Feature Request: support PaddleOCR-VL

### Prerequisites

- [x] I am running the latest code. Mention the version if possible as well.
- [x] I carefully followed the [README.md](https://github.com/ggml-org/llama.cpp/blob/master/README.md).
- [x] I searched using keywords relevant to my issue to make sure that I am creating a new issue that is not already open (or closed).
- [x] I reviewed the [Discussions](https://github.com/ggml-org/llama.cpp/discussions), and have a new and useful enhancement to share.

### Feature Description

https://huggingface.co/PaddlePaddle/PaddleOCR-VL

PaddleOCR-VL is a SOTA and resource-efficient model tailored for document parsing.
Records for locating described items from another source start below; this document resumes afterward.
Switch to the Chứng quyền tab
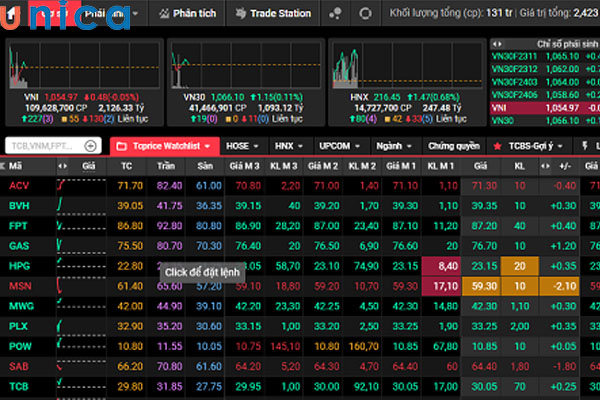This screenshot has width=600, height=400. point(454,146)
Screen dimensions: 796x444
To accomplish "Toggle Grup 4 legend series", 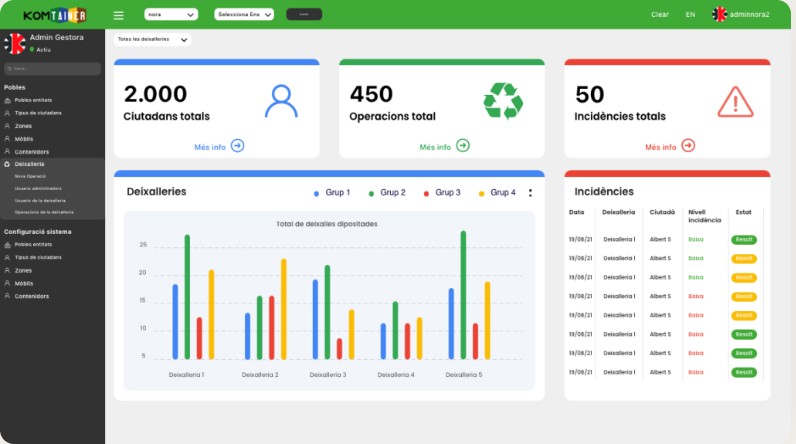I will point(503,193).
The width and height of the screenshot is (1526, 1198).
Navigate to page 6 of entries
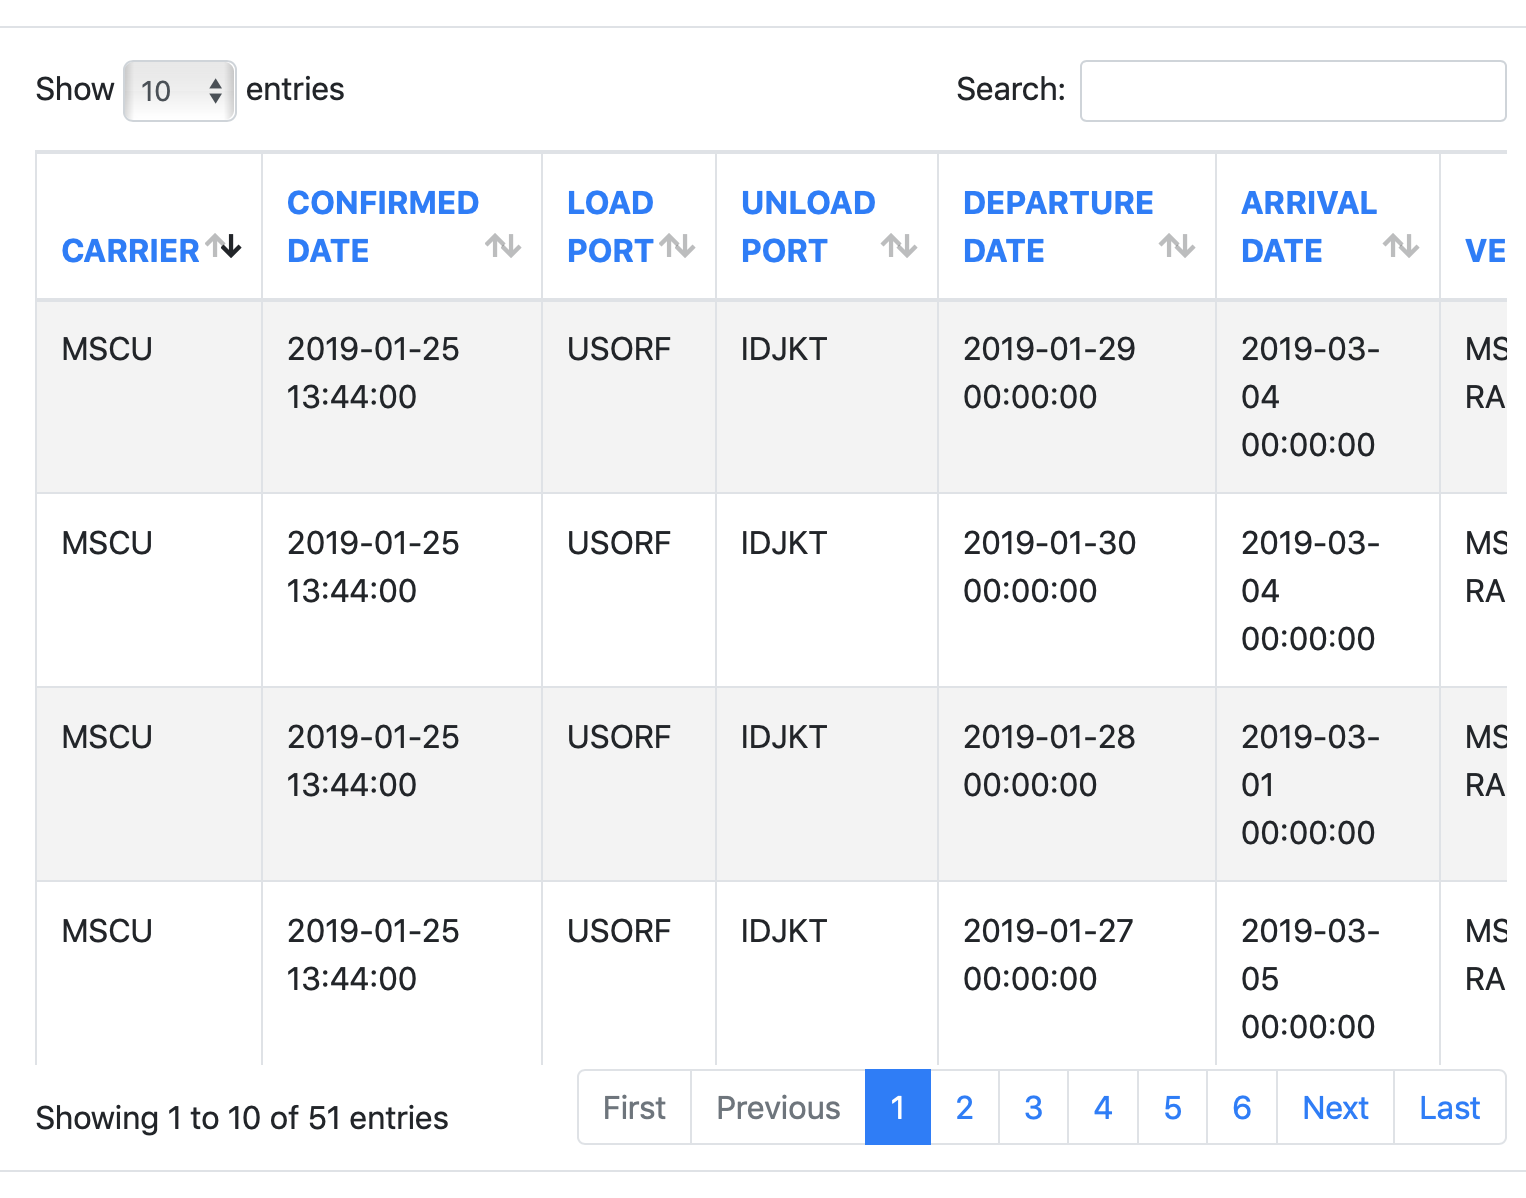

Its core component is PaddleOCR-VL-0.9B, a compact yet powerful vision-language model (VLM) that integrates a NaViT-style dynamic resolution visual encoder with the ERNIE-4.5-0.3B language model to enable accurate element recognition. This innovative model efficiently supports 109 languages and excels in recognizing complex elements (e.g., text, tables, formulas, and charts), while maintaining minimal resource consumption. Through comprehensive evaluations on widely used public benchmarks and in-house benchmarks, PaddleOCR-VL achieves SOTA performance in both page-level document parsing and element-level recognition. It significantly outperforms existing solutions, exhibits strong competitiveness against top-tier VLMs, and delivers fast inference speeds. These strengths make it highly suitable for practical deployment in real-world scenarios.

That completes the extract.